[[ Dataset records open ]]
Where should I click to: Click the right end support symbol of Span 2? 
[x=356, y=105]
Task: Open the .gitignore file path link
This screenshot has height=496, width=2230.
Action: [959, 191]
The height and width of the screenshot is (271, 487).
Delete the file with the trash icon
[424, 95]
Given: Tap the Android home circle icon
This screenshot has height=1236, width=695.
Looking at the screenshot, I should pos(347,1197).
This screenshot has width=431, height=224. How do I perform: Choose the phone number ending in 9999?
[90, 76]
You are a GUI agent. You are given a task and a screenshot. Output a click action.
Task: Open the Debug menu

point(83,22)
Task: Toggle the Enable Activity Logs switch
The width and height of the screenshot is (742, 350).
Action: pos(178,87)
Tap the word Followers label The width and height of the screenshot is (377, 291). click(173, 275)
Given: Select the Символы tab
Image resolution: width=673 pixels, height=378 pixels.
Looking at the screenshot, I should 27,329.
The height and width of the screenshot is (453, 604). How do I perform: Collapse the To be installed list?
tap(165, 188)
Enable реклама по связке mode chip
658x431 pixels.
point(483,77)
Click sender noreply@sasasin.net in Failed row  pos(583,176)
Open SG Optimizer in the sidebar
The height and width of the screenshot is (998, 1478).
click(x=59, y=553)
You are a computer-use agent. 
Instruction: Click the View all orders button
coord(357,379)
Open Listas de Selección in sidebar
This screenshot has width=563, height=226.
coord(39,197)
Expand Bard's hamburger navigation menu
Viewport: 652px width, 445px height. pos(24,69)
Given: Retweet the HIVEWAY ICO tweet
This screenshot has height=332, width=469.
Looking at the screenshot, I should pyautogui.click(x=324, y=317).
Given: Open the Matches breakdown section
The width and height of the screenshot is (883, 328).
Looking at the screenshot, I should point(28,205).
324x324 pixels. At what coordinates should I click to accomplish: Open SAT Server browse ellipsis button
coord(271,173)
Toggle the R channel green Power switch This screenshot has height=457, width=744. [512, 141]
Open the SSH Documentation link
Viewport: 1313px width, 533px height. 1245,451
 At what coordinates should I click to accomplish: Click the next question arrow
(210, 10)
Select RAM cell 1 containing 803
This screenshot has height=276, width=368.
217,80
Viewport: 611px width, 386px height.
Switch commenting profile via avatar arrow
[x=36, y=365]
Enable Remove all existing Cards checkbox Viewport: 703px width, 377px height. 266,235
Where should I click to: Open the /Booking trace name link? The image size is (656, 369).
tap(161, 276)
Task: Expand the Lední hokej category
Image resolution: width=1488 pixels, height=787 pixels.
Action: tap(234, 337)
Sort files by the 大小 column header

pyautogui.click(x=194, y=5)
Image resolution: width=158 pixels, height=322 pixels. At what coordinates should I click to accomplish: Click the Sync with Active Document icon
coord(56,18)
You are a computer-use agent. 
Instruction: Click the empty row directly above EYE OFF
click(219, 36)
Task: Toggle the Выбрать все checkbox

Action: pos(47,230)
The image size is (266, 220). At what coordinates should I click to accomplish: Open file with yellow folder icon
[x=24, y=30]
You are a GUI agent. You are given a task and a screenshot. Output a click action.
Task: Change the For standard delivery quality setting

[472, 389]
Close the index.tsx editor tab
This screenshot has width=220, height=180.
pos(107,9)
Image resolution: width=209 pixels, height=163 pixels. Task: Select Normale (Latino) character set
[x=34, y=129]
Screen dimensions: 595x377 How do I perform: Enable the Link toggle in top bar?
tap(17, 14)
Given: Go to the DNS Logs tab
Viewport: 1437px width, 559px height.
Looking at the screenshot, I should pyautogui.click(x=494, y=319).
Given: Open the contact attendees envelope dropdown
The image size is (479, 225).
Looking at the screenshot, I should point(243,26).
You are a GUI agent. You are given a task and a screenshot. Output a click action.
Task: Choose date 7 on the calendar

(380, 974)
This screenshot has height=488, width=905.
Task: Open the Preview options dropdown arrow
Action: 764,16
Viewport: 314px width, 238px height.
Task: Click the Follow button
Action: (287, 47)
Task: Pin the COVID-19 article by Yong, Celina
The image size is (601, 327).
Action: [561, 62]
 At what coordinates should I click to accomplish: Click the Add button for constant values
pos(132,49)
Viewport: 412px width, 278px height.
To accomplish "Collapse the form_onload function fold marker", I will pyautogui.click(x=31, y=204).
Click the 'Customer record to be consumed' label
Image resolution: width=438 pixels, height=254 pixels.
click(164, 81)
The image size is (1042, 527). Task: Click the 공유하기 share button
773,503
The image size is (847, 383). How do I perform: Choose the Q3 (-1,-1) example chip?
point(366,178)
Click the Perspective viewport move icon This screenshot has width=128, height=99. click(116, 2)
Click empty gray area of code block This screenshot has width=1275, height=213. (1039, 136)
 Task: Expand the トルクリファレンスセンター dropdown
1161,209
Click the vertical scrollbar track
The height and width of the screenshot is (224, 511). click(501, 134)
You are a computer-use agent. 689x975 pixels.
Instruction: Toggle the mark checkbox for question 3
[[ Dataset records closed ]]
- **Assigned task**:
Your job is to give the data above again exactly, in full.

- **Answer to this task**:
Where should I click to: Click the right end support symbol of Span 2? 
[x=356, y=105]
Task: Open the .gitignore file path link
This screenshot has height=496, width=2230.
Action: [959, 191]
The height and width of the screenshot is (271, 487).
Delete the file with the trash icon
[424, 95]
Given: Tap the Android home circle icon
This screenshot has height=1236, width=695.
Looking at the screenshot, I should pos(347,1197).
This screenshot has width=431, height=224. How do I perform: Choose the phone number ending in 9999?
[90, 76]
You are a GUI agent. You are given a task and a screenshot. Output a click action.
Task: Open the Debug menu

point(83,22)
Task: Toggle the Enable Activity Logs switch
The width and height of the screenshot is (742, 350).
Action: pos(178,87)
Tap the word Followers label The width and height of the screenshot is (377, 291). click(173, 275)
Given: Select the Символы tab
Image resolution: width=673 pixels, height=378 pixels.
Looking at the screenshot, I should 27,329.
The height and width of the screenshot is (453, 604). How do I perform: Collapse the To be installed list?
tap(165, 188)
Enable реклама по связке mode chip
658x431 pixels.
point(483,77)
Click sender noreply@sasasin.net in Failed row  pos(583,176)
Open SG Optimizer in the sidebar
The height and width of the screenshot is (998, 1478).
click(x=59, y=553)
You are a computer-use agent. 
Instruction: Click the View all orders button
coord(357,379)
Open Listas de Selección in sidebar
This screenshot has width=563, height=226.
coord(39,197)
Expand Bard's hamburger navigation menu
Viewport: 652px width, 445px height. pos(24,69)
Given: Retweet the HIVEWAY ICO tweet
This screenshot has height=332, width=469.
Looking at the screenshot, I should pyautogui.click(x=324, y=317).
Given: Open the Matches breakdown section
The width and height of the screenshot is (883, 328).
Looking at the screenshot, I should point(28,205).
324x324 pixels. At what coordinates should I click to accomplish: Open SAT Server browse ellipsis button
coord(271,173)
Toggle the R channel green Power switch This screenshot has height=457, width=744. [512, 141]
Open the SSH Documentation link
Viewport: 1313px width, 533px height. 1245,451
 At what coordinates should I click to accomplish: Click the next question arrow
(210, 10)
Select RAM cell 1 containing 803
This screenshot has height=276, width=368.
217,80
Viewport: 611px width, 386px height.
Switch commenting profile via avatar arrow
[x=36, y=365]
Enable Remove all existing Cards checkbox Viewport: 703px width, 377px height. 266,235
Where should I click to: Open the /Booking trace name link? The image size is (656, 369).
tap(161, 276)
Task: Expand the Lední hokej category
Image resolution: width=1488 pixels, height=787 pixels.
Action: tap(234, 337)
Sort files by the 大小 column header

pyautogui.click(x=194, y=5)
Image resolution: width=158 pixels, height=322 pixels. At what coordinates should I click to accomplish: Click the Sync with Active Document icon
coord(56,18)
You are a computer-use agent. 
Instruction: Click the empty row directly above EYE OFF
click(219, 36)
Task: Toggle the Выбрать все checkbox

Action: pos(47,230)
The image size is (266, 220). At what coordinates should I click to accomplish: Open file with yellow folder icon
[x=24, y=30]
You are a GUI agent. You are given a task and a screenshot. Output a click action.
Task: Change the For standard delivery quality setting

[472, 389]
Close the index.tsx editor tab
This screenshot has width=220, height=180.
pos(107,9)
Image resolution: width=209 pixels, height=163 pixels. Task: Select Normale (Latino) character set
[x=34, y=129]
Screen dimensions: 595x377 How do I perform: Enable the Link toggle in top bar?
tap(17, 14)
Given: Go to the DNS Logs tab
Viewport: 1437px width, 559px height.
Looking at the screenshot, I should pyautogui.click(x=494, y=319).
Given: Open the contact attendees envelope dropdown
The image size is (479, 225).
Looking at the screenshot, I should point(243,26).
You are a GUI agent. You are given a task and a screenshot. Output a click action.
Task: Choose date 7 on the calendar

(380, 974)
This screenshot has height=488, width=905.
Task: Open the Preview options dropdown arrow
Action: 764,16
Viewport: 314px width, 238px height.
Task: Click the Follow button
Action: (287, 47)
Task: Pin the COVID-19 article by Yong, Celina
The image size is (601, 327).
Action: [561, 62]
 At what coordinates should I click to accomplish: Click the Add button for constant values
pos(132,49)
Viewport: 412px width, 278px height.
To accomplish "Collapse the form_onload function fold marker", I will pyautogui.click(x=31, y=204).
Click the 'Customer record to be consumed' label
Image resolution: width=438 pixels, height=254 pixels.
click(164, 81)
The image size is (1042, 527). Task: Click the 공유하기 share button
773,503
The image size is (847, 383). How do I perform: Choose the Q3 (-1,-1) example chip?
point(366,178)
Click the Perspective viewport move icon This screenshot has width=128, height=99. click(116, 2)
Click empty gray area of code block This screenshot has width=1275, height=213. (1039, 136)
 Task: Expand the トルクリファレンスセンター dropdown
1161,209
Click the vertical scrollbar track
The height and width of the screenshot is (224, 511). click(501, 134)
You are a computer-use agent. 689x975 pixels.
Instruction: Toggle the mark checkbox for question 3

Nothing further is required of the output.